Chile is one of the most beautiful countries in the world. It’s filled with stunning nature to enjoy and the cities stacked with arts, culture, history, and food. But there are so many areas to explore that it can be hard to decide where to start, though there’s one spot you have to try.

The Chiloé Archipelago is a group of islands off the coast of Chile in the waters of the Pacific Ocean. It is distinct within the country for a number of reasons, offering Chileans a unique experience. And it’s reputedly a magical one for tourists from around the world.

The history of the Chiloé Archipelago

Settlement in the archipelago potentially goes back to 12,000 BC. But as was the case with large portions of Chile, not to mention South America in general, the arrival of the Spanish really got the proverbial ball rolling.

Chiloé Archipelago

CHILE – 2016/12/02: View of the beach and coastline near the Punihuil Wildlife Reserve on Chiloe Island, Chile. (Photo by Wolfgang Kaehler/LightRocket via Getty Images)

The Spanish made their debut on Chiloé in the mid-1500s. As is often the case when a new culture shows up, there were upsides and downsides to their arrival. But for nearly 300 years, the Spanish were firmly in control of the region, for better or worse.

While the Chilean Republic was established in the 1800s, the Chilote people were apparently not as enthused and remained loyal to the Spanish. They reputedly complained incessantly to Charles Darwin, of all people, when he arrive in 1834.

Once industrialization kicked into high gear in Chile, Chiloé went through some huge changes. For centuries, it was a primarily rural culture. Now, it’s mostly urban with a strong focus on tourism. Again, this is a “for better or worse” situation.

What makes Chiloé special in Chile

Even people who regularly travel to Chile are often surprised by what they find in Chiloé. Being disconnected from the mainland definitely encouraged the development of unique culture and way of life. Even modern connections to the mainland haven’t dissipated that completely.

Chilote culture has its own unique mythology and cuisine, which is quite distinct from Chile. Even the architecture has disparate elements from the mainland. It’s not like everything is different but it’s just different enough to make you feel like Chile is a world away.

The Spanish influence is certainly key here. Chiloé was the last holdout as Chile worked to repel them.
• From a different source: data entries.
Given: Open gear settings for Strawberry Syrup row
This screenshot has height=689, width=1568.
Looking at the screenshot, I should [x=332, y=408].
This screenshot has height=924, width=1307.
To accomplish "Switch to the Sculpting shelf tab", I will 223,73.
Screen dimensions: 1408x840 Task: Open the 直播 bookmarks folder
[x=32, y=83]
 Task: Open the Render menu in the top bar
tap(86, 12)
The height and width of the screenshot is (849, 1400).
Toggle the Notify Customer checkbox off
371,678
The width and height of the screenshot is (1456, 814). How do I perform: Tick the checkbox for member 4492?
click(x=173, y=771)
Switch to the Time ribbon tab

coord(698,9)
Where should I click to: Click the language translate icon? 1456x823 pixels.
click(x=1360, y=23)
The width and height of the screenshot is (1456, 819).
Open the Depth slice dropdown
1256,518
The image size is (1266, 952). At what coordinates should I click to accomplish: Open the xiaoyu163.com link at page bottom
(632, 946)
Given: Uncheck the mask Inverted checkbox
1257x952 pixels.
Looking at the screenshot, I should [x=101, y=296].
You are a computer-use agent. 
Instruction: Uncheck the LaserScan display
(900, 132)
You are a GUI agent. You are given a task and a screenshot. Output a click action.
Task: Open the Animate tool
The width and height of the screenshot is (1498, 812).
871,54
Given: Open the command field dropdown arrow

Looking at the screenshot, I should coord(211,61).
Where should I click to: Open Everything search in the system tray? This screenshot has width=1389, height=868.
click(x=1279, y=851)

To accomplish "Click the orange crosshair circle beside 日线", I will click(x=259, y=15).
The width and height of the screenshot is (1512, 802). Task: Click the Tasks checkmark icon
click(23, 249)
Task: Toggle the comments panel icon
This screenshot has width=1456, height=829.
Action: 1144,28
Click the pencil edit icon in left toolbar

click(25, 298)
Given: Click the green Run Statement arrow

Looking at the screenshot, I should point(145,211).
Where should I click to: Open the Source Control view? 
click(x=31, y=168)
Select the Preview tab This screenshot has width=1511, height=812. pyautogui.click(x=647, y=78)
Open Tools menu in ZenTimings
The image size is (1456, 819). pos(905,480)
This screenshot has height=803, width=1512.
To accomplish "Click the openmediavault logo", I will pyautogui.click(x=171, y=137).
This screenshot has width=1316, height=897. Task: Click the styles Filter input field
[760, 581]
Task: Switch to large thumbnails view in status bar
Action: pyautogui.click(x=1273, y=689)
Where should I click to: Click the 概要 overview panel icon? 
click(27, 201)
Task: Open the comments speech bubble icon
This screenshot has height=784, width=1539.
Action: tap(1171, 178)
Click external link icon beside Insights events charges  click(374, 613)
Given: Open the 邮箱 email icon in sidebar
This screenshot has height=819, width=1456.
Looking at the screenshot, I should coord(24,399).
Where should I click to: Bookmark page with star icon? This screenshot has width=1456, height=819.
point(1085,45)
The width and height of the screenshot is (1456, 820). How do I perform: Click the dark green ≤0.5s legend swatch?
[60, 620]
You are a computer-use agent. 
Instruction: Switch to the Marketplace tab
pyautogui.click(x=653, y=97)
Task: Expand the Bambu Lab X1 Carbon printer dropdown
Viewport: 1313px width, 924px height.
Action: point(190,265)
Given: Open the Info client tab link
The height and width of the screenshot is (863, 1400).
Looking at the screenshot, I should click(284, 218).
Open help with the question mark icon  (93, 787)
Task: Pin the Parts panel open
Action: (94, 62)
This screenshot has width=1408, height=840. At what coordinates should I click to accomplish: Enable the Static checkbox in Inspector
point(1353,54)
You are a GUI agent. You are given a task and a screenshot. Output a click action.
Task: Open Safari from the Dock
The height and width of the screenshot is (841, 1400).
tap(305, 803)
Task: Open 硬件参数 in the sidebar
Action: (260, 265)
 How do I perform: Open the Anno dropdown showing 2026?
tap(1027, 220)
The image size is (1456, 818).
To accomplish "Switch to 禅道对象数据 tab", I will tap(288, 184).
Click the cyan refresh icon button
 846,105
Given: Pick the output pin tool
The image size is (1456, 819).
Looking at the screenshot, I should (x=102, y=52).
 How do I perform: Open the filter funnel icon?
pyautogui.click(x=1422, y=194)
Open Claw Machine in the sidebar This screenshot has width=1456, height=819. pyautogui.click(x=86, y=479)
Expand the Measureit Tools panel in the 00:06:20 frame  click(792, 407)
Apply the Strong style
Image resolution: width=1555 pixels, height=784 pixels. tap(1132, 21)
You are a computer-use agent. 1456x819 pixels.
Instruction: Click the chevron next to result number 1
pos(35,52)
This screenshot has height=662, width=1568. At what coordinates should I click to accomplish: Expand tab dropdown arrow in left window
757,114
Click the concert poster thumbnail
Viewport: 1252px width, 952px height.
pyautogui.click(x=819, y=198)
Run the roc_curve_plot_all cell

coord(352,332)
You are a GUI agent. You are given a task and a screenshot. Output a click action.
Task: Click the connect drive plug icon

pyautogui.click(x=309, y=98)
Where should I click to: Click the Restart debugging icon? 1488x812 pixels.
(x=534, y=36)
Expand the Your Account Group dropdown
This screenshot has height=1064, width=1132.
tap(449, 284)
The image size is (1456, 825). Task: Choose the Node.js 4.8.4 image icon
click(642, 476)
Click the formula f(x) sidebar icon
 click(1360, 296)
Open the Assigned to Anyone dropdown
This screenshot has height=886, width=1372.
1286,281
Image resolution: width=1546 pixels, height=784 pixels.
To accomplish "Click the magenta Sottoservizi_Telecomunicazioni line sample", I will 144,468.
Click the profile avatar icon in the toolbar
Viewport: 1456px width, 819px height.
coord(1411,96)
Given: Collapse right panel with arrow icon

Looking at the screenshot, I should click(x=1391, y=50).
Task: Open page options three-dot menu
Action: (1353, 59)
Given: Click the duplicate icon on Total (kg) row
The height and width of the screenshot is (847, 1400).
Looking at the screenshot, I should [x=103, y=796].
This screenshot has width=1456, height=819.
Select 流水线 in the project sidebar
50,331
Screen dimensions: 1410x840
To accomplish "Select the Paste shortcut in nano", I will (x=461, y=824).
And to this day there are several elements of Spanish culture that are not only prominent in Chiloé but celebrated.

More than that, the nature of the archipelago itself sets it apart from the mainland. The climate is incredibly temperate, if not cool at times. It has lush, dense forests as well wetlands and mountains. This diverse range of ecosystems in such as small space makes Chiloé quite special.

Why you should plan to go

Approximately half of Chiloé is still covered in rainforest. As such, getting out and enjoying nature is inevitably on the top of the list. Wandering Chiloé National Park is a good start. It’s home to a variety of wildlife, including the world’s smallest deer, the pudú.

Chile, Chiloé Archipelago

CHILE – 2013/12/08: San Francisco Church (built in 1906), a UNESCO World Heritage Site in Castro, Chiloe Island, southern Chile. (Photo by Wolfgang Kaehler/LightRocket via Getty Images)

Eating in Chiloé is also key. The bounty of seafood here is on another level and demands to be experienced. On top of that, Chiloé is home to hundreds of varieties of potatoes, a large percentage of which are unique to the archipelago.

Exploring architecture is also a marvelous way to spend time. Traditional stilt houses called palafitos are colorful and intriguing. The same can be said of the many brightly colored churches dotted about the archipelago.

Traveling to Chile is already an amazing experience. But adding a stop in the Chiloé Archipelago could only make it that much more engaging. It is a world within a world, one that few travelers take the time to experience.